When it was first recognized in 1986 that Listeria monocytogenes could be present on ready-to-eat items and be a potential vector for human illness, Hodges says the AMI Foundation—the nonprofit research, education, and information arm of the Washington, D.C.-based trade group—"went right to work to try to diagnose and understand the problem, and it's been a continual effort ever since."
The job of assuring microbiological food safety is unending, Hodges says, noting that, instead of panicking, consumers should take heart from the considerable progress that has been made.

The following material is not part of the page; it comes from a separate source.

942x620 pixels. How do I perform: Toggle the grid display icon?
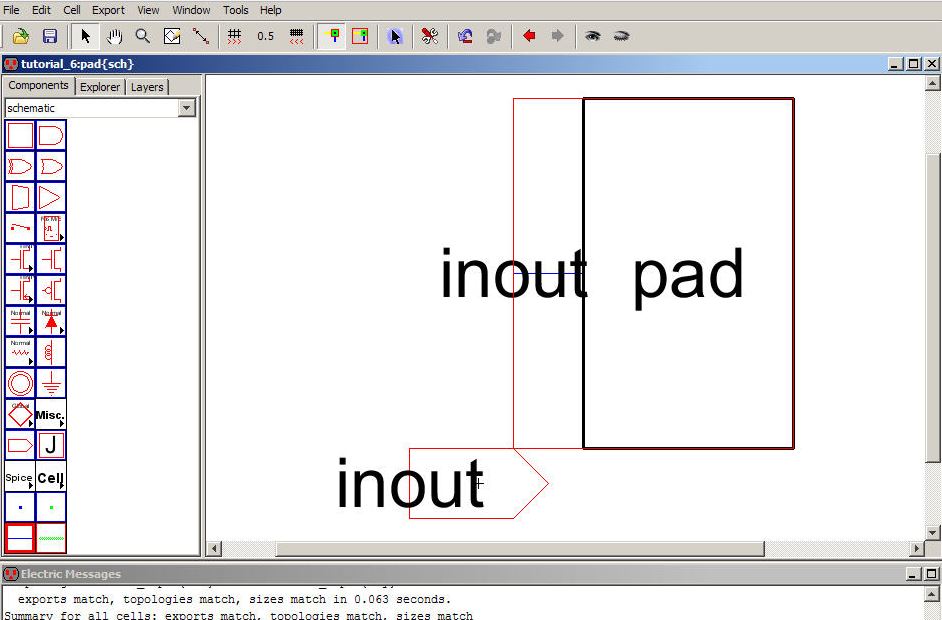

"If you look at the incident rates of Listeria monocytogenes on ready-to-eat products as reported by [USDA's] Food Safety and Inspection Service and look at illnesses related to Listeriosis as reported by the Centers for Disease Control and Prevention, we have had dramatic drops over the last decade. But that doesn't mean we have completely solved the problem," Hodges says.
Because Listeria is a widespread organism that constantly comes into a plant environment through people, products, and equipment, Hodges says, the job of preventing the organism from being harbored is inordinately difficult. "Thermal processes destroy the organism, but unless we have scrupulous sanitation—and by this I don't mean visually clean, but microbially clean facilities—it's a constant effort."
Aside from sanitation, Hodges says, the industry's second line of defense is in the tremendous amount of work done over the last several years with reformulation of products to prevent the growth of Listeria monocytogenes.
"It takes relatively high numbers of the bacteria to cause illness," he says. "And while those illnesses are very few in number as compared to other pathogens that could be present in the entire food supply, it's a very serious illness. As such, we take our responsibility very, very seriously, and when we have an outbreak such as what occurred last summer, it not only draws more attention to the issue, but is something that highlights the difficult nature of the task."
Plant design is yet another aspect of the foundation's focus. "Long before the outbreaks last summer, we designated a sanitary plant design task force to come up with principles of equipment design to prevent the harborage of Listeria monocytogenes, and the task force continues to fine tune the efforts that have been under way for several years," Hodges says.
He says retailers' role centers squarely on maintaining "vigilant, scrupulous sanitation procedures in their deli operations as well. Listeria doesn't just come in on product; it can just as easily come in on people, and reducing any risk of cross-contamination in a product-handling environment is key."
In view of the daunting battle the meat industry faces, not only with microbial pathogens, but also with the government and pressures from the media and consumer groups, Hodges says: "Frankly, I don't think we've done as good of a job as we could have of telling the story of all the work and progress that's been done by the AMI Foundation."
Noting that analytical and sampling techniques were much less sensitive when the industry's battle was first waged, Hodges says the incidence rate on deli meats was upwards of 10 percent. "It is below 1 percent today, so we've definitely made progress."
He continues: "Our members, which have contributed $3.6 million strictly for food safety research, have dedicated themselves to this effort." Most recently, Hodges says, the foundation released results of a number of promising studies on new applications, sanitation controls, and new types of ingredients and additives aimed at containing Listeria monocytogenes.
"This is serious business to us," he says. "We cannot expect to maintain consumer confidence and have people enjoy our products without making every possible effort we can to make sure product is safe. Outbreaks with Listeria should not be a part of the picture. We don't want to deal with them, and we're doing everything we can to make our incidence rate as low as possible."